The amount of the binder to be added in the coating composition is preferably 10 to 50 parts by weight based on 100 parts by weight of the pigment. The binder is 10 per 100 parts by weight of the pigment.
If the amount is less than the weight part, the strength of the coating layer is weak, and problems such as falling off of the coating layer and powder drop occur, which is not preferable. On the other hand, if the amount exceeds 50 parts by weight, the coatability is deteriorated or the pigment is coated, which impairs the properties of the pigment, which is not preferable. The coating liquid contains a dispersant, an antifoaming agent, a release agent, a pH adjuster, a lubricant, a water retention agent, a thickener, a surfactant, a fluorescent whitening agent, a coloring pigment, a coloring dye, if necessary. A flow improver or the like can be appropriately selected and added. The thermal transfer recording paper of the present invention can be easily obtained by providing a coating layer of the coating liquid thus adjusted by a cast coating method.

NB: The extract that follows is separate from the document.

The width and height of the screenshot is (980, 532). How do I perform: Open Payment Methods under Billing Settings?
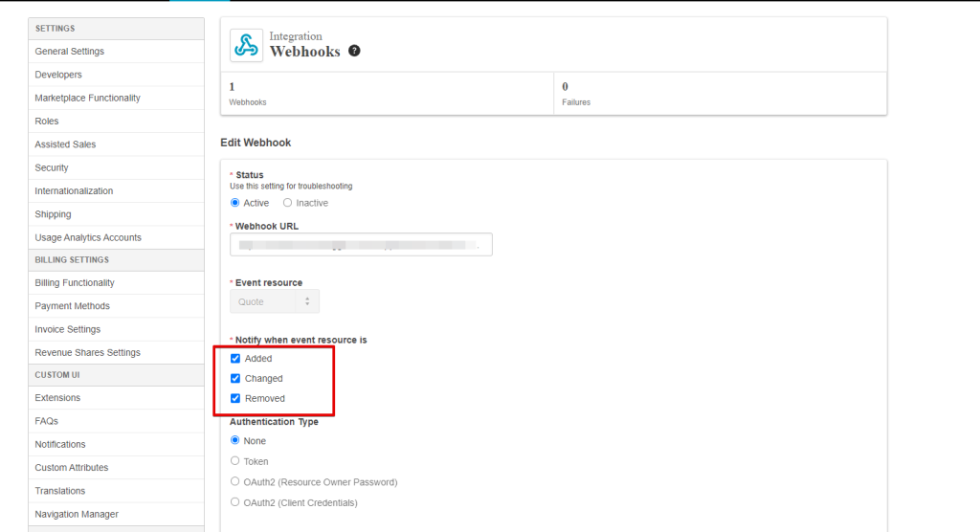[72, 306]
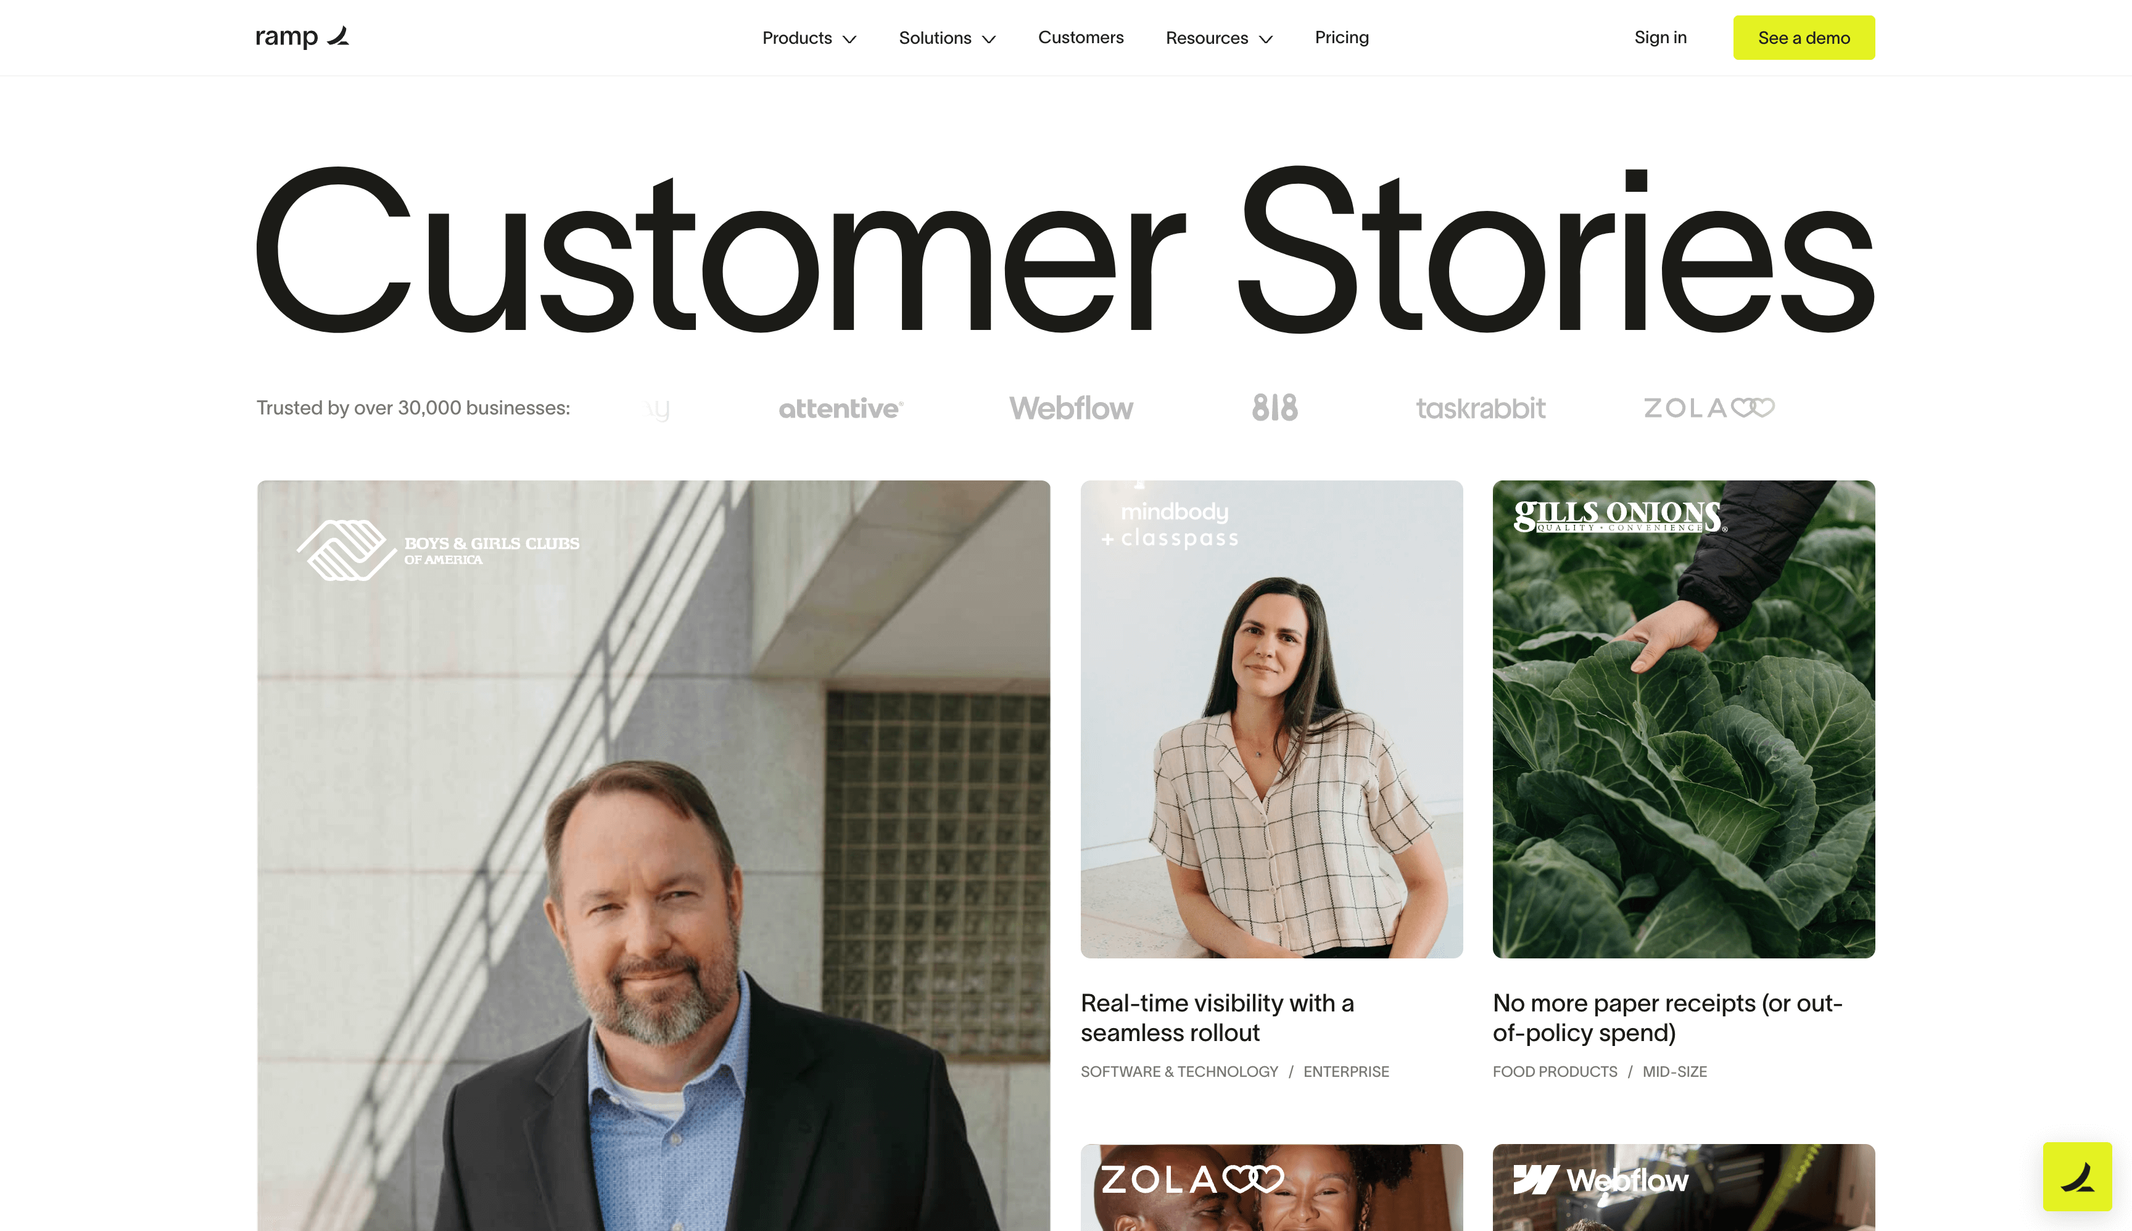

The coating amount is 5 to 5 on a dry basis per one side.
0 g / m ^2, is preferably a single-layer or multi-layer coating on-machine or off-machine coater such that 10~35g / m ^2. If the coating amount is less than 5 g / m ² , it is difficult to obtain a high degree of white paper gloss because the coating on the paper surface is insufficient. The coating amount is 50 g / m ^2.
If it exceeds, the cost increases, which is not preferable.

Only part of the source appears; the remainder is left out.